Identifying the best peptide binders with AI

Complementary strategies are to accelerate the search for the best peptide binders, and the team is also relying on the help of artificial intelligence. The AI experts at CASUS are responsible for this. The researchers at the Dresden HIF, in turn, will use the phage display to select peptides from viruses that bind lanthanides.

Researchers at the University of Potsdam, on the other hand, are using fluorescence spectroscopy to illuminate the lanthanides. "This allows us to distinguish lanthanides and better investigate selectivity," explains the project coordinator. The identification of the 3D structure of the metal-peptide complexes is carried out by the UPAC team. According to Drobot, the 3D structure allows conclusions to be drawn about stability and provides parameters that are in turn needed by the AI. Since not all possible peptides can be fully characterized experimentally, Drobot's team is flanking the work with theoretical chemistry methods.

Grafik: In Abwässern liegen die Seltenen Erden häufig in Mischungen vor (grün, blau, gelb). Um diese voneinander und von unerwünschten Bestandteilen (rot) zu trennen, wird ein modularer Filter entwickelt. Jedes dieser Filtermodule ist speziell für die Bindung und Freisetzung eines Elementes der Seltenen Erden entwickelt. Dies gelingt mit Hilfe von Peptiden (farbige Ringe), die im Inneren des Filters befestigt werden.
To separate the different rare earths (green, blue, yellow) in wastewater from each other and from interfering components (red), filters are being developed that contain specific peptides (colored rings) inside.

Nature as an example

The research is still in the early stages, but there have already been some small successes. "We can already bind all the lanthanides very well," says Drobot. The challenge, however, is to also separate the lanthanides from each other - because chemically they are all very similar. "There are, of course, chemical processes to separate lanthanides. But they are quite complex and require the use of many chemicals." Recycling along the lines of nature, on the other hand, would be good for people and the environment, avoiding the use of toxic chemicals and instead building a circular economy.

According to Drobot, some promising peptide candidates have already been found. Nevertheless, the search continues. "It is difficult to estimate how far we are from the optimum," Drobot explains. "Not every peptide that binds lanthanides well has the selectivity we need."

Development of modular filters planned

Finding the best possible peptide binders for lanthanides is only the first step: "Even after a suitable peptide has been identified, the work is not yet over," says Drobot. "These still have to be attached to a filter material without affecting the function of the peptides." Therefore, the UPPP working group is on board, contributing its expertise in linking biomolecules to polymers. This should lead to the realization of a modular filter that not only binds lanthanides but also separates them at the same time. "The filter should be modular so that the individual modules can be used in a highly specific way for the individual lanthanides," explains the biophysicist, who holds a doctorate in radiochemistry. Ideally, Drobot hopes, there will be one special filter module for all 14 lanthanides at the end of the project.

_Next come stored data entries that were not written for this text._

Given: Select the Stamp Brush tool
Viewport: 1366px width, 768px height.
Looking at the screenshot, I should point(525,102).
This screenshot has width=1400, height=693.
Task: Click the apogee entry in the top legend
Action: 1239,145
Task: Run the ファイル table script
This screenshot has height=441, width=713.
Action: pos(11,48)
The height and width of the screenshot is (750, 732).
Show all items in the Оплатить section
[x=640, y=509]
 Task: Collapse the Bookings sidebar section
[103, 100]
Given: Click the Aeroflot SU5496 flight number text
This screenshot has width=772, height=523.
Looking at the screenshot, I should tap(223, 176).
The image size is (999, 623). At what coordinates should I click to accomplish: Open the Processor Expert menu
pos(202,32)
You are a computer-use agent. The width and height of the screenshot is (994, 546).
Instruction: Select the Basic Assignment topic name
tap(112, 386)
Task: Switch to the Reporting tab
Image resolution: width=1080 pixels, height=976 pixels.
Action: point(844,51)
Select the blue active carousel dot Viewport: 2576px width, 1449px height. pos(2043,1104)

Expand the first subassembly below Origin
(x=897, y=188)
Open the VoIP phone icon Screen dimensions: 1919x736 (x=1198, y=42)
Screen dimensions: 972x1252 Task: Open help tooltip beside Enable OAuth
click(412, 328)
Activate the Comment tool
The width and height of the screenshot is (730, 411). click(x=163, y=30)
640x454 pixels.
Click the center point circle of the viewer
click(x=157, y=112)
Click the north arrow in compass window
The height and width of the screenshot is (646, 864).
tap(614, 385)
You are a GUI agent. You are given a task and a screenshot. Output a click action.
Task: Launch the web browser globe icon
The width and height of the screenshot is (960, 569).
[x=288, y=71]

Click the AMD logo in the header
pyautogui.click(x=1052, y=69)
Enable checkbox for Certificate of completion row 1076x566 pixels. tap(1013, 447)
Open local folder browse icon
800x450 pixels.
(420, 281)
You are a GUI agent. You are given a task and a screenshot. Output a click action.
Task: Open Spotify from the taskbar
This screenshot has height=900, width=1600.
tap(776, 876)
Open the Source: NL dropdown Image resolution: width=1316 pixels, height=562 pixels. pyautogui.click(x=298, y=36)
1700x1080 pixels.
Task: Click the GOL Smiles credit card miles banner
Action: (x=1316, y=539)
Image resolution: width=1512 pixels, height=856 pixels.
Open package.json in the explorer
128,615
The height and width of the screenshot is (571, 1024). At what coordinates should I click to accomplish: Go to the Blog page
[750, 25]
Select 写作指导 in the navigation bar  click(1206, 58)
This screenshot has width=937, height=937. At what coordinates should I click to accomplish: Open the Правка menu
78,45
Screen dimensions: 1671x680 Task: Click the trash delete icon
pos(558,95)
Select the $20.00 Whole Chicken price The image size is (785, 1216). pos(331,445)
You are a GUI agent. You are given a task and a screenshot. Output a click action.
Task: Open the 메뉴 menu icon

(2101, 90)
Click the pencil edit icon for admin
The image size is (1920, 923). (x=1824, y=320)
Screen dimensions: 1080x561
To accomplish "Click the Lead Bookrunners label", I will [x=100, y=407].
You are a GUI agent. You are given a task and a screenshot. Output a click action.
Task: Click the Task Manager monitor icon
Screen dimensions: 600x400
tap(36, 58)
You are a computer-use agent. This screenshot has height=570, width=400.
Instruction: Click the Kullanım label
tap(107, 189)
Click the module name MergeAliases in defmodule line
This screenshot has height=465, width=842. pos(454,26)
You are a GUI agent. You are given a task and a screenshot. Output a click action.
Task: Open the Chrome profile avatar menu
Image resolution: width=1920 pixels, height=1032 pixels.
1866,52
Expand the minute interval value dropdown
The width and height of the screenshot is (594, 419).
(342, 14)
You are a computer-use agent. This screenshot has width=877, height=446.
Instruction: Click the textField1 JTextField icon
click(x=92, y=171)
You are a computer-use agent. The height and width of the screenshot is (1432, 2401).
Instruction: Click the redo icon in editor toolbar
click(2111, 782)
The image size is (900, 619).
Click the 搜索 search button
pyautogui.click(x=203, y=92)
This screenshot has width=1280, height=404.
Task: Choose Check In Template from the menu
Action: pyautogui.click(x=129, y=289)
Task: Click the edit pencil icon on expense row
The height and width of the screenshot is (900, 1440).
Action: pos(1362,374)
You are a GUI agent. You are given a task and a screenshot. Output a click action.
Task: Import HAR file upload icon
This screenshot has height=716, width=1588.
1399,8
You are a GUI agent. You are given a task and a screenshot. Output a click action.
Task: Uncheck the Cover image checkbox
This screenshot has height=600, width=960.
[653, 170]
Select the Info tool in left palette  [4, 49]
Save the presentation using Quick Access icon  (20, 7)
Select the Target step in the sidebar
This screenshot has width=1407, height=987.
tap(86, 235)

Technology transferable to other substances

At the moment, the team is focusing on developing a technology that filters rare earths from industrial water. As early as next year, Drobot hopes to have completed the first filter module. But the Helmholtz researcher is already thinking ahead: "The technology platform can also be transferred to other substances in general. Then, for example, the removal of hormone residues in wastewater treatment would also be an option."